**Set task:**
Copy out the data word for word, everything from the very start down to the line that contains "Enable the Approved", with that line included.
## Start Records to use
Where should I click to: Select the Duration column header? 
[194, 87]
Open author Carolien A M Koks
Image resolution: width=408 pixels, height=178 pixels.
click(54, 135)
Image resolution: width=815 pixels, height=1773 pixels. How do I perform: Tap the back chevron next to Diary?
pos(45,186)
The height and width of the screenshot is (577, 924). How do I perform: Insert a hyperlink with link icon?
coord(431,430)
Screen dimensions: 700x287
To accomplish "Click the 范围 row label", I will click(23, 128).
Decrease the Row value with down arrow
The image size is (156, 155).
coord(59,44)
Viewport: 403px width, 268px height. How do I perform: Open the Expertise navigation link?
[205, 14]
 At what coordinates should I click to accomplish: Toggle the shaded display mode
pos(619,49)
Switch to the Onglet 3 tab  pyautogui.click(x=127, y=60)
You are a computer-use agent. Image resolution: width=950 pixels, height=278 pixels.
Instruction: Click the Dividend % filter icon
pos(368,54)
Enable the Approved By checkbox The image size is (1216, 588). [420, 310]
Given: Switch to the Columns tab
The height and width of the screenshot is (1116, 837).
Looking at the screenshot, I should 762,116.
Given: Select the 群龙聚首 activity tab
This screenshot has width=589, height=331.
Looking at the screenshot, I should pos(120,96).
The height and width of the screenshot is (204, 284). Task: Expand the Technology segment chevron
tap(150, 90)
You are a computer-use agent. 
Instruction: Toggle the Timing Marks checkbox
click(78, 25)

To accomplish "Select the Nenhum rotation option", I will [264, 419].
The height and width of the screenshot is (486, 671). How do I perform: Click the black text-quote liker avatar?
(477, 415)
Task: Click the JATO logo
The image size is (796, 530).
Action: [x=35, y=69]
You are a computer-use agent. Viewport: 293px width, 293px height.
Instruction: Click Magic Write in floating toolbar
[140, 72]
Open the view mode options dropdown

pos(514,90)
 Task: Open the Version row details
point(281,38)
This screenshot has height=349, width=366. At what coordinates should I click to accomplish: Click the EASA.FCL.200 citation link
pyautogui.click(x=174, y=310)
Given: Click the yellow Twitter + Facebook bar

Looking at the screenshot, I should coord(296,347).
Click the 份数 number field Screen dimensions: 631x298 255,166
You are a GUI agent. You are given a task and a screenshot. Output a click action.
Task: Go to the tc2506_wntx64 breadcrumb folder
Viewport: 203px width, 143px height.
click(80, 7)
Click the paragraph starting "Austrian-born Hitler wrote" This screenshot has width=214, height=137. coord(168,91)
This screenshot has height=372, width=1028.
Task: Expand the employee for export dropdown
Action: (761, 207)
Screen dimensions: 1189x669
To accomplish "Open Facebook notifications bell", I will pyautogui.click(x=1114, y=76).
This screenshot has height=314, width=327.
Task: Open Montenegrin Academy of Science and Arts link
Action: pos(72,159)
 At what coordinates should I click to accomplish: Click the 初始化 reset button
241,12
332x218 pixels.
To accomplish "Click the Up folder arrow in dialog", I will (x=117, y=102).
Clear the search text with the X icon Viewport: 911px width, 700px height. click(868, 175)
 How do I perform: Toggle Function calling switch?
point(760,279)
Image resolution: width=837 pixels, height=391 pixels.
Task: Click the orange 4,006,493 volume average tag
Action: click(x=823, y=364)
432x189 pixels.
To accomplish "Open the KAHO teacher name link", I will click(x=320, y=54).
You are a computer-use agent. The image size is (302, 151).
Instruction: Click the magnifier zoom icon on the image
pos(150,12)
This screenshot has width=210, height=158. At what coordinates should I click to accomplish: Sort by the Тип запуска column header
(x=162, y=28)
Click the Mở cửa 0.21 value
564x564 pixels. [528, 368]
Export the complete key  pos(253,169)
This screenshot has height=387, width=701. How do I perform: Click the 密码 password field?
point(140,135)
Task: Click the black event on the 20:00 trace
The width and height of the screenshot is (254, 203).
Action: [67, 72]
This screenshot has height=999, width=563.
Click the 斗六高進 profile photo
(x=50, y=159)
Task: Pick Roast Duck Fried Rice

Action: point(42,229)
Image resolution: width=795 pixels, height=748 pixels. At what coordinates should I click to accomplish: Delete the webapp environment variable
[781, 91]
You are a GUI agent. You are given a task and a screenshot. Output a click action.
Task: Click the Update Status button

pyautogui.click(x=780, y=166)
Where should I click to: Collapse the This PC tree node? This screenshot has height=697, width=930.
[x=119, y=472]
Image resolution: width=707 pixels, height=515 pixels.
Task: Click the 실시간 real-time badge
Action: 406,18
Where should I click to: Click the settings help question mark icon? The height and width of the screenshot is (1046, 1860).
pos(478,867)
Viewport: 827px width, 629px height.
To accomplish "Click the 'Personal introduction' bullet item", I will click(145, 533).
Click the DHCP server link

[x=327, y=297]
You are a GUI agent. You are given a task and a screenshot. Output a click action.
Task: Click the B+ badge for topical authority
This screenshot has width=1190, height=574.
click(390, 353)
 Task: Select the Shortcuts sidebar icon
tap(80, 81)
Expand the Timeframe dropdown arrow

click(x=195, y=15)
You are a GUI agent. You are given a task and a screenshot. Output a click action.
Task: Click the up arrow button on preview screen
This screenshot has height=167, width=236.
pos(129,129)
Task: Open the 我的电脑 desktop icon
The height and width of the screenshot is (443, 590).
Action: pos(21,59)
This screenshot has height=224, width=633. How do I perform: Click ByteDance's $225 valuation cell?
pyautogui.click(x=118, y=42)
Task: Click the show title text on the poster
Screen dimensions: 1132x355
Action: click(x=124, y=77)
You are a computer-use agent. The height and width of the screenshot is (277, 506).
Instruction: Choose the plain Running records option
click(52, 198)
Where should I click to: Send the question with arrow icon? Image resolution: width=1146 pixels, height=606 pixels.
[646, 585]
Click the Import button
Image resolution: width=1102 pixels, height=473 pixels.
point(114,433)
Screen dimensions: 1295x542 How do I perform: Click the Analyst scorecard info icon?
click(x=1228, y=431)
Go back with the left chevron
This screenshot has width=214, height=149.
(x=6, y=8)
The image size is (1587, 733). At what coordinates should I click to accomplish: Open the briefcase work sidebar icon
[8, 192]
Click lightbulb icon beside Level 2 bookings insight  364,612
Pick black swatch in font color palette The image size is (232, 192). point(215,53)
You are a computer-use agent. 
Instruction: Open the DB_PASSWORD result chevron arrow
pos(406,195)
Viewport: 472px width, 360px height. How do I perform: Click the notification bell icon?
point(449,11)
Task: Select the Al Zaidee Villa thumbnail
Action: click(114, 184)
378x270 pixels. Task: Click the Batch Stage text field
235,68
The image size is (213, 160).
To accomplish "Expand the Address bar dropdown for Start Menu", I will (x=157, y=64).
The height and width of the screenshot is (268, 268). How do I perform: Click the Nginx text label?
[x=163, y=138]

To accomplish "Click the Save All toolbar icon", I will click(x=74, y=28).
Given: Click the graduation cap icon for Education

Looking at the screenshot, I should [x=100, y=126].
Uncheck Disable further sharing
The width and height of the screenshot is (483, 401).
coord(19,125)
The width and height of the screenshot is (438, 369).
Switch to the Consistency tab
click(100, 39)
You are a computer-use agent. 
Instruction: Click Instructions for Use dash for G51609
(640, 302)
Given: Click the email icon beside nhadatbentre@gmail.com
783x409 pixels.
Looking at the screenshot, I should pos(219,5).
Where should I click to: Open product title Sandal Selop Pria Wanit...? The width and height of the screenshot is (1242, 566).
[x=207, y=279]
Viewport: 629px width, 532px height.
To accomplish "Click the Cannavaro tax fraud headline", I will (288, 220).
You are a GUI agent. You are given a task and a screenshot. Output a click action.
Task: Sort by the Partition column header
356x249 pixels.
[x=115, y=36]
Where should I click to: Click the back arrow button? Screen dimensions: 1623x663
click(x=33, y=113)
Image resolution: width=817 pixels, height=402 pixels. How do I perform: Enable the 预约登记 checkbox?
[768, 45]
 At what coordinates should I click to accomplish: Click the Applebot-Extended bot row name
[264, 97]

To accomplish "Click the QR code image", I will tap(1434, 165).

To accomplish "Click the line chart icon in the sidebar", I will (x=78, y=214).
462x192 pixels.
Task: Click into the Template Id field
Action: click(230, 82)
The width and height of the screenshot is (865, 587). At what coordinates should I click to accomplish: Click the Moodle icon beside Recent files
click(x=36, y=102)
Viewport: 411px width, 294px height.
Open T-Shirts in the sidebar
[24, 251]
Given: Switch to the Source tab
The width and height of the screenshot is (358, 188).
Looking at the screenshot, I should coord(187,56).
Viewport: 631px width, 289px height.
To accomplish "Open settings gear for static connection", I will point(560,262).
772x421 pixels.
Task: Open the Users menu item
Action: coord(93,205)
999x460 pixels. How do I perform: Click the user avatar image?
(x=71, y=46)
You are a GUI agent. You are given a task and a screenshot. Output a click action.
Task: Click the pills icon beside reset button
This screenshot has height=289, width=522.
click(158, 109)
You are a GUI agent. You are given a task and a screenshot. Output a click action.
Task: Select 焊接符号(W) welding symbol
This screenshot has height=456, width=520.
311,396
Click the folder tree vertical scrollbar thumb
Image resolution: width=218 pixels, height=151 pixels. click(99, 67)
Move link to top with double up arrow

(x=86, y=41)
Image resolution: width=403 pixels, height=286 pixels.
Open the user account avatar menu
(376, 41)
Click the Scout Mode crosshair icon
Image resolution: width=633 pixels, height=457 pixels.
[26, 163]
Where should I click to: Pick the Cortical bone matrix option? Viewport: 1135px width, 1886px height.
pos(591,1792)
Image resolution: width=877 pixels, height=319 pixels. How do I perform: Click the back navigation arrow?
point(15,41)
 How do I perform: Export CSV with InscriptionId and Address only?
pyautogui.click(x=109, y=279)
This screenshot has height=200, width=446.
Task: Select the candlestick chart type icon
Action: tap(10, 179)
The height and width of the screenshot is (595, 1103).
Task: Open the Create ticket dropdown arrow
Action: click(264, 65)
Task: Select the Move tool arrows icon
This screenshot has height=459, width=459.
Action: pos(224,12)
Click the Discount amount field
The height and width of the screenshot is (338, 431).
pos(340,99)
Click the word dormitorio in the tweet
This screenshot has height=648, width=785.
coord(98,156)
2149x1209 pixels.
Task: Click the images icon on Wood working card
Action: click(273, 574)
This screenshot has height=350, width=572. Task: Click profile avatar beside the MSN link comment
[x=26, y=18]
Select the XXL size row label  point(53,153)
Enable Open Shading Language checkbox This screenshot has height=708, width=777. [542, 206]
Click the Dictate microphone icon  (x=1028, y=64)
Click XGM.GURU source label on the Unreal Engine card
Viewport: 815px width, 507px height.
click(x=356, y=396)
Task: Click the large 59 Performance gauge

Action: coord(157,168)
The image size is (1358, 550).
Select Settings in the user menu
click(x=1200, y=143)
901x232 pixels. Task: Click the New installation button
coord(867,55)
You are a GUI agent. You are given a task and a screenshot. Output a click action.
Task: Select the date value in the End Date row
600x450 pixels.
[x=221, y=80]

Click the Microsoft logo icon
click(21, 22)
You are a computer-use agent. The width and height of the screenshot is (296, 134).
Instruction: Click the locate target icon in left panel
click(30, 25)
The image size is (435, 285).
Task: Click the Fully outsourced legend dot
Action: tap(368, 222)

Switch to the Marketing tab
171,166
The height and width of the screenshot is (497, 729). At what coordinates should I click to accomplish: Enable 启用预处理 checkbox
## End Records to use
**Response for this exercise:**
Where should I click to: Select the Duration column header? 
[194, 87]
Open author Carolien A M Koks
Image resolution: width=408 pixels, height=178 pixels.
click(54, 135)
Image resolution: width=815 pixels, height=1773 pixels. How do I perform: Tap the back chevron next to Diary?
pos(45,186)
The height and width of the screenshot is (577, 924). How do I perform: Insert a hyperlink with link icon?
coord(431,430)
Screen dimensions: 700x287
To accomplish "Click the 范围 row label", I will click(23, 128).
Decrease the Row value with down arrow
The image size is (156, 155).
coord(59,44)
Viewport: 403px width, 268px height. How do I perform: Open the Expertise navigation link?
[205, 14]
 At what coordinates should I click to accomplish: Toggle the shaded display mode
pos(619,49)
Switch to the Onglet 3 tab  pyautogui.click(x=127, y=60)
You are a computer-use agent. Image resolution: width=950 pixels, height=278 pixels.
Instruction: Click the Dividend % filter icon
pos(368,54)
Enable the Approved By checkbox The image size is (1216, 588). [420, 310]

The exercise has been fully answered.